- [Set task 1]: In the article on the Galveston SWAT raid, rewrite the passage from "Galveston seems to" to "and her son.", changing "kids" to "children".
- [Set task 2]: The article on the Galveston SWAT raid calls it botched. Based on the article, explain why the raid on the Rios home missed its target.

The chief of police in Galveston, Texas, has been placed on administrative leave as the city investigates a botched SWAT raid that caused an estimated $5,000 in property damage to an innocent family's home. Police subsequently withheld information about the raid, and city officials only learned of it days later following local news reports, according to the Houston Chronicle.

Galveston seems to have ample cause for embarrassment. On January 22, police executed a 2 a.m. raid at the home of Erika Rios and her family. The SWAT team's warrant was for Cameron Vargas, a 17-year-old murder suspect who visited the Rios family earlier that night but did not live with them and had left their house before police performed the raid. 

"My kids and I were home sleeping," Rios said. "About 2 a.m., we were awakened by wooden pellets flying through our doors and sounds of the Galveston Police Department [saying] 'Come out with your hands up.'" Footage shows teenagers—two of Rios' children and a friend were reportedly present—walking through the house with their hands raised. Other footage shows officers dragging a woman, apparently Rios, out the front door. She claims that police handcuffed her and her son.

- [Information supplied]:
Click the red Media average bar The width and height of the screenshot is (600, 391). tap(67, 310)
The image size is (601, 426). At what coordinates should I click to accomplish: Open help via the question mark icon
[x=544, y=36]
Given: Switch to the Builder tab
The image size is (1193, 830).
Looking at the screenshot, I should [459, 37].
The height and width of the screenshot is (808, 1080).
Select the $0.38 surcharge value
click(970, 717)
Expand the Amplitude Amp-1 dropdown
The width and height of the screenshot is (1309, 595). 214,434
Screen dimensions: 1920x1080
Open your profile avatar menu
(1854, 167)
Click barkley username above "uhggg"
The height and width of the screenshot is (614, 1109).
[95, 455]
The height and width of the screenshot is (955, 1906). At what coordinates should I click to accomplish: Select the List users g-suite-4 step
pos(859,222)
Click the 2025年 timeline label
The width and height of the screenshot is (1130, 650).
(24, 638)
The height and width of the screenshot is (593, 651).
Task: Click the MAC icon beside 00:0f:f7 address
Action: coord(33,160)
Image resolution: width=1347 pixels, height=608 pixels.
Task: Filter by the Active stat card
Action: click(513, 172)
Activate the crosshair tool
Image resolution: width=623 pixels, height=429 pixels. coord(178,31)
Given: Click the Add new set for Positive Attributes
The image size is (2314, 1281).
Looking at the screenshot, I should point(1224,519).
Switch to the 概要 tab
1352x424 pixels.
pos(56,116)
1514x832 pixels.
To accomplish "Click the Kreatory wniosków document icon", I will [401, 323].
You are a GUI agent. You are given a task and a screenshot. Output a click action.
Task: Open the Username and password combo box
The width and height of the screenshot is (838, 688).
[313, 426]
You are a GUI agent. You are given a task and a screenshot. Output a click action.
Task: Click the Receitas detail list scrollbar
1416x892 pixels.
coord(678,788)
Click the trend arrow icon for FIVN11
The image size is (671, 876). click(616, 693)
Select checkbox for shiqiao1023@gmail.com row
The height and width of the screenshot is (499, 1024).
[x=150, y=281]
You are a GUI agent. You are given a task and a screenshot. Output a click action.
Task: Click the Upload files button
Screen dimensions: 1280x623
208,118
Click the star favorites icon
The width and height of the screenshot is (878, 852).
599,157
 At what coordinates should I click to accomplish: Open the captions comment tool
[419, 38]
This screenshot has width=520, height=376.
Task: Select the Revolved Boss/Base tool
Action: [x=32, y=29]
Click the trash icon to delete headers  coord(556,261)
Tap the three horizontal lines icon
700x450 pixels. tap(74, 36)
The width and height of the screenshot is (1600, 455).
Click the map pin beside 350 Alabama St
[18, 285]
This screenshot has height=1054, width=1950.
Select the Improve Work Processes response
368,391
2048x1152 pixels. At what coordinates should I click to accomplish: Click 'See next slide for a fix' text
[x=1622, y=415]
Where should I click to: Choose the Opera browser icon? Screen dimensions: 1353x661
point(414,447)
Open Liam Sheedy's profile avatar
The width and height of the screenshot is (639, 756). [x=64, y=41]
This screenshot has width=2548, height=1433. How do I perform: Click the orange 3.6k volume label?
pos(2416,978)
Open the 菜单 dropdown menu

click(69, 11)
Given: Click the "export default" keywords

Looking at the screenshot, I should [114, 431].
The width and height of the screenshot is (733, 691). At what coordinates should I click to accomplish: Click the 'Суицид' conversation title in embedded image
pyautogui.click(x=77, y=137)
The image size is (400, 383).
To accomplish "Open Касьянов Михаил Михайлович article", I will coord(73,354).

- [Full solution 1]:
Galveston seems to have ample cause for embarrassment. On January 22, police executed a 2 a.m. raid at the home of Erika Rios and her family. The SWAT team's warrant was for Cameron Vargas, a 17-year-old murder suspect who visited the Rios family earlier that night but did not live with them and had left their house before police performed the raid. 

"My children and I were home sleeping," Rios said. "About 2 a.m., we were awakened by wooden pellets flying through our doors and sounds of the Galveston Police Department [saying] 'Come out with your hands up.'" Footage shows teenagers—two of Rios' children and a friend were reportedly present—walking through the house with their hands raised. Other footage shows officers dragging a woman, apparently Rios, out the front door. She claims that police handcuffed her and her son.

- [Full solution 2]: The warrant was for Cameron Vargas, a 17-year-old murder suspect who had visited the Rios family earlier that night. He did not live with them and had already left the house before police carried out the raid. The raid caused an estimated $5,000 in damage to the home of an innocent family.